While a call from the MySQL database lists all kinds of other weird values: http://gcov.php.net/PHP_5_3/lcov_html/pdo_mysql/mysql_statement.c.gcov.php

var_string
longlong
newdecimal
geometry
...

I may be looking in the wrong place also, but I just can't find any useful data on what "native_type" values can be when it comes to switching around databases.

+1  A: 

PDO is not a database abstraction. It is "only" an unified access layer. If you switch to another database system you most likely have to change the code. Each (specific) database driver returns its own set of values and there's no "translation layer" for the driver:decl_type info in pdo beyond the native_type/pdo_type fields in the result of getColumnMeta()

VolkerK
Sorry, I built a database abstraction layer over PDO - that is what I was referring to. Anyway, it sounds like you are saying that the native_type/pdo_type fields ARE some how unified right? That there is a set number of types that can be returned?
Xeoncross
That would probably be pdo_type then. I.e. PDO::PARAM_BOOL,PDO::PARAM_NULL, ... see http://php.net/pdo.constants
VolkerK
I guess that you didn't see my comment above ;)
Xeoncross
sorry, you're right I haven't ;-)
VolkerK
+1  A: 

I thought that I could share what I have so far. Since native_type and pdo_type return such drastically different values - I am using the "len" to try to test for strings vs text since everything less than 255 is a var char, int, or boolean. Also, pdo_type only has 5 possible values.

//PDO data types
$types = array(
    PDO::PARAM_BOOL => 'bool',
    PDO::PARAM_NULL => 'null',
    PDO::PARAM_INT => 'int',
    PDO::PARAM_STR => 'string',
    PDO::PARAM_LOB => 'blob',
    PDO::PARAM_STMT => 'statement' //Not used right now
);

//Get meta
$column = $result->getColumnMeta(1);

//If the column lenght isn't set - default to ZERO
$column['len'] = isset($column['len']) ? $column['len'] : 0;

//HACK: If it is longer than 255 chars then it is a text area
if($column['len'] > 255) {
    $column['type'] = 'text';
} else {
    $column['type'] = $types[$column['pdo_type']];
}
Xeoncross
What's exactly the point of this? Currently e.g. you're returning "string" for a DATETIME in MySQL. And on the other hand a character(n) or character varying(n) can have an n>255 in postgresql. So _if_ (for what reason ever) this information was vital it wouldn't have been reliable (?)
VolkerK
Good points, like I said this whole question is about trying to find a reliable way to classify types. This was just one way I tried to do it.
Xeoncross
+2  A: 

This is one of those areas of PDO that was left intentionally undefined, in order to keep the abstraction light weight.

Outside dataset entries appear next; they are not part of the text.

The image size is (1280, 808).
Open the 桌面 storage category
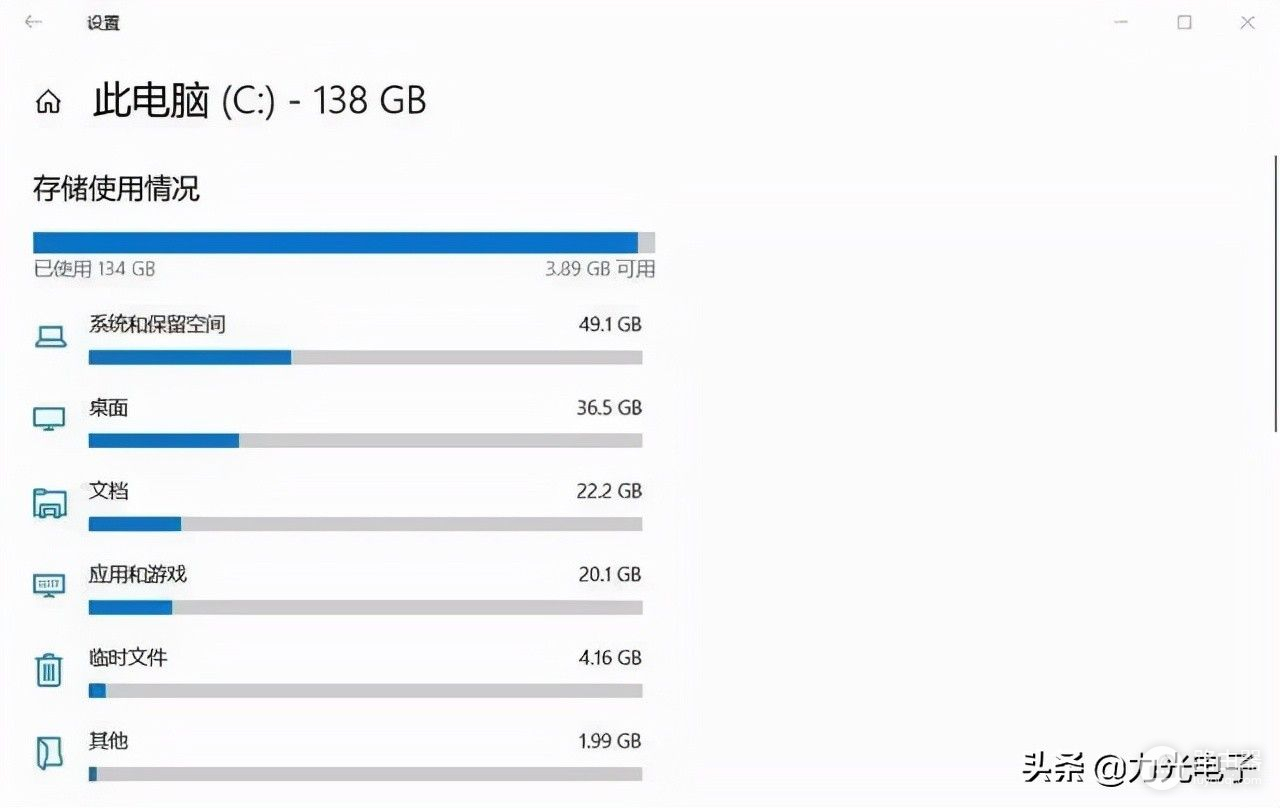[x=109, y=408]
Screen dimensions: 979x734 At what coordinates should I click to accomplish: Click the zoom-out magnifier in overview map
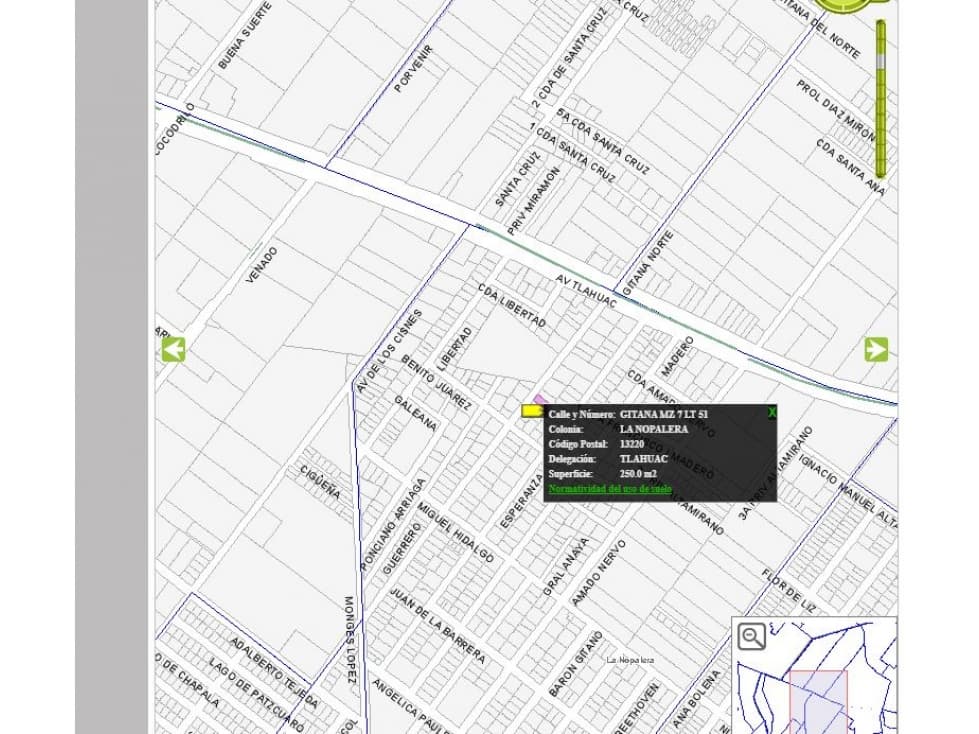(752, 636)
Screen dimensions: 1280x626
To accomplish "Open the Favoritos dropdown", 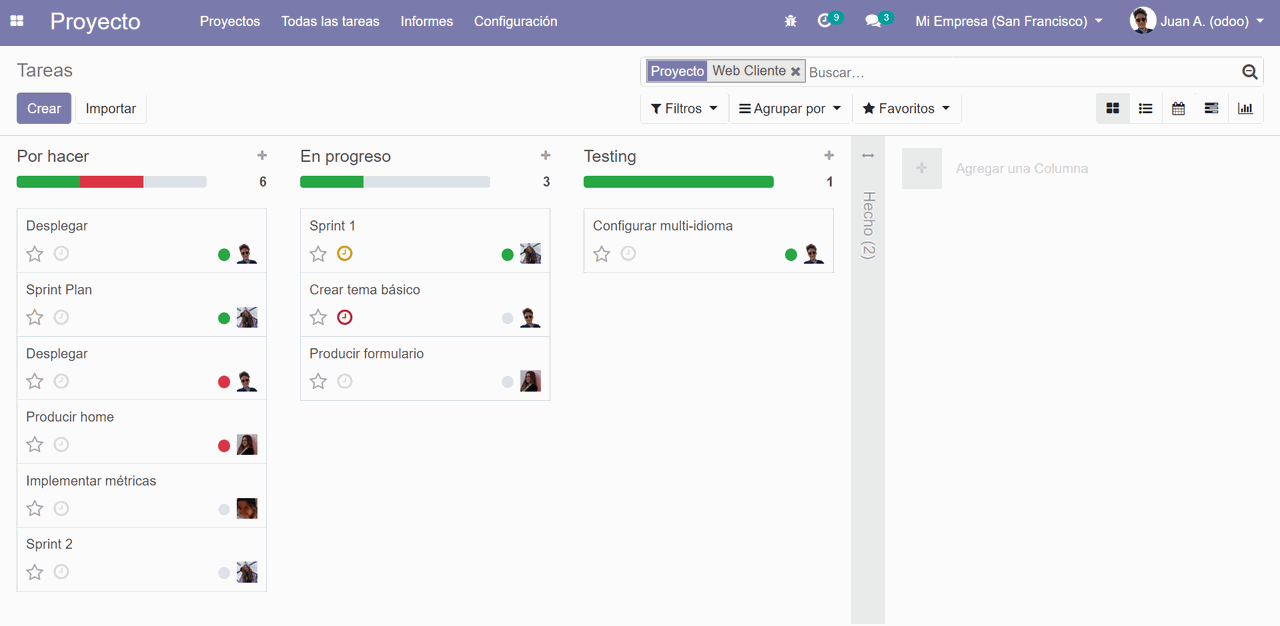I will point(906,108).
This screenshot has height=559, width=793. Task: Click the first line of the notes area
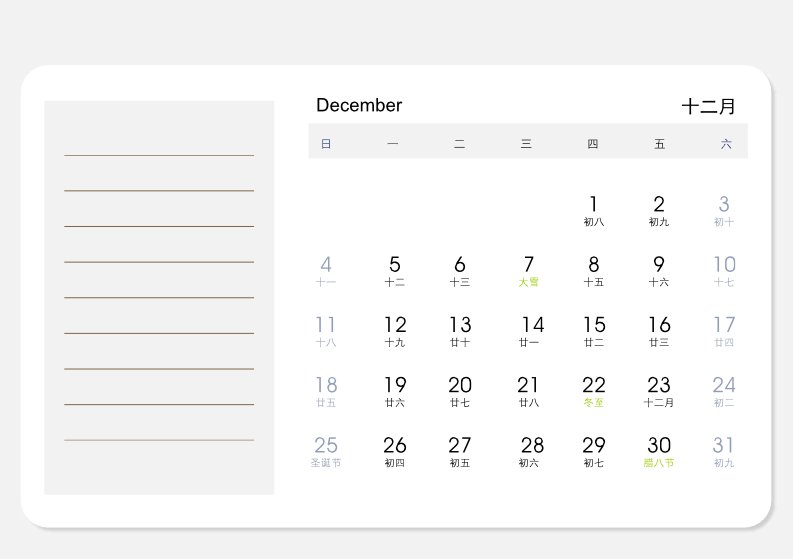click(x=159, y=155)
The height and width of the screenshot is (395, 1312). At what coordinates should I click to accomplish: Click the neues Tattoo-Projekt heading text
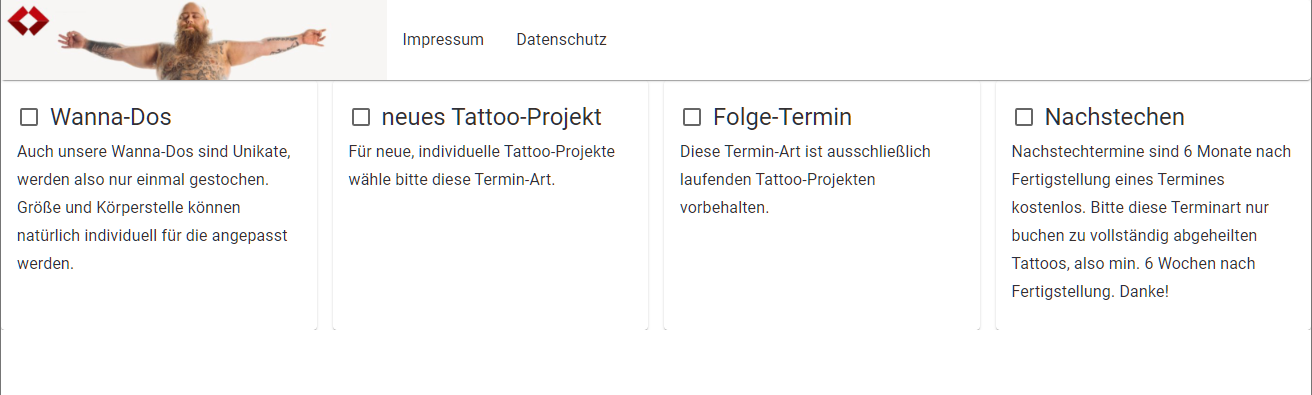pyautogui.click(x=492, y=117)
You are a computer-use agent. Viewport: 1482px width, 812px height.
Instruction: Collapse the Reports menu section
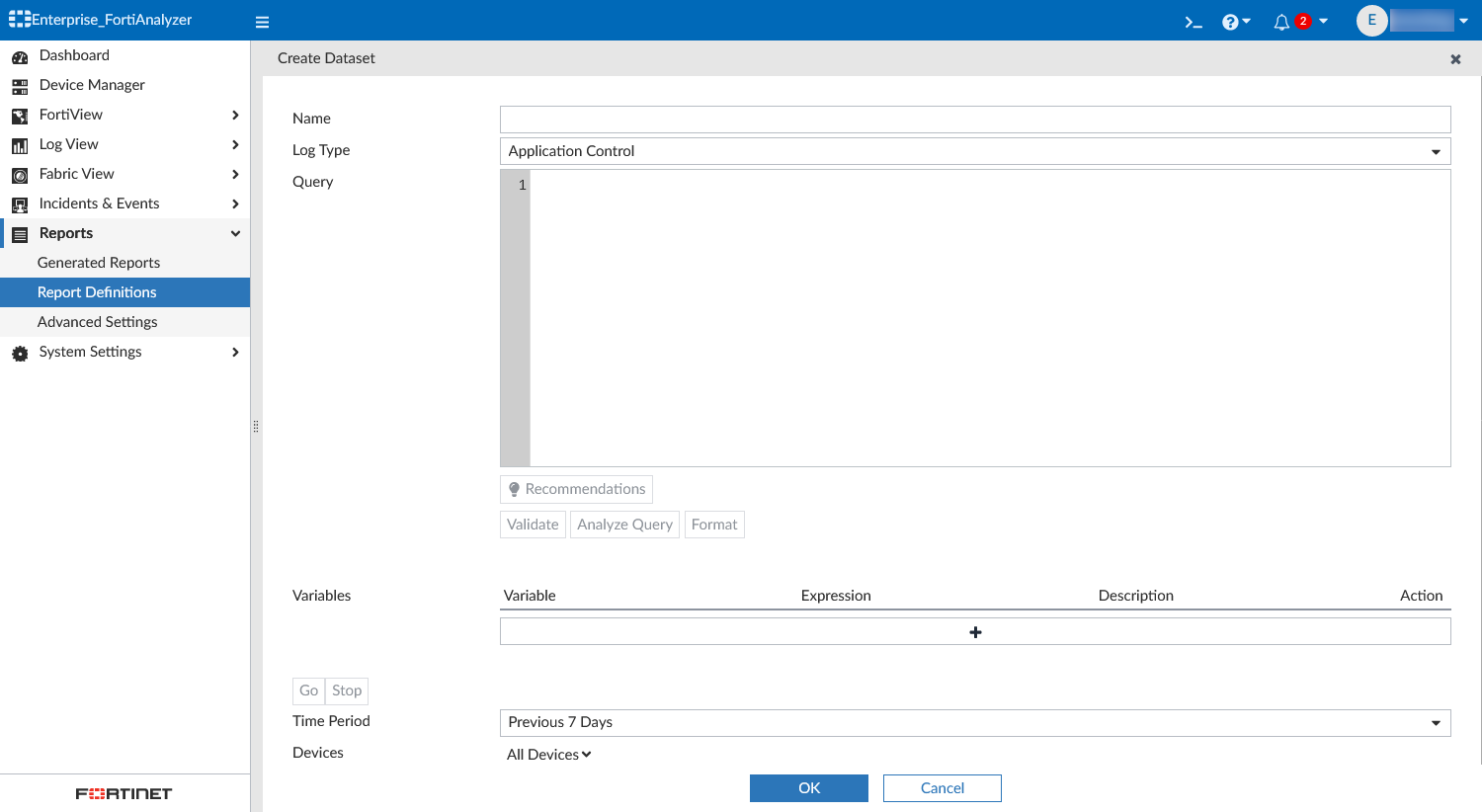pyautogui.click(x=235, y=234)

PDO does not define a standard representation of types for this method; each driver has it's own idea about what it can return here.

Wez Furlong
What a shame. Why would people use a standardized access layer that doesn't define any standards?
Xeoncross
+1  A: 

I had my hand in getting the behavior changed to more closely fit the documentation. You may want to refer to PHP Bug #46508.

Thanks for being another to mention this problem.
Xeoncross
A: 

One workaround I've come across would require that you use the table name as its own alias.

You can call getColumnMeta() and get a unique list of tables and for each table execute a 'DESCRIBE {table}' statement. Match up the column name with the ones from your result set to get the actual MySQL data type.

It worked for me and my needs anyway...

You mean, use the column name as it's own alias? That would be pretty archaic - but I guess that would work.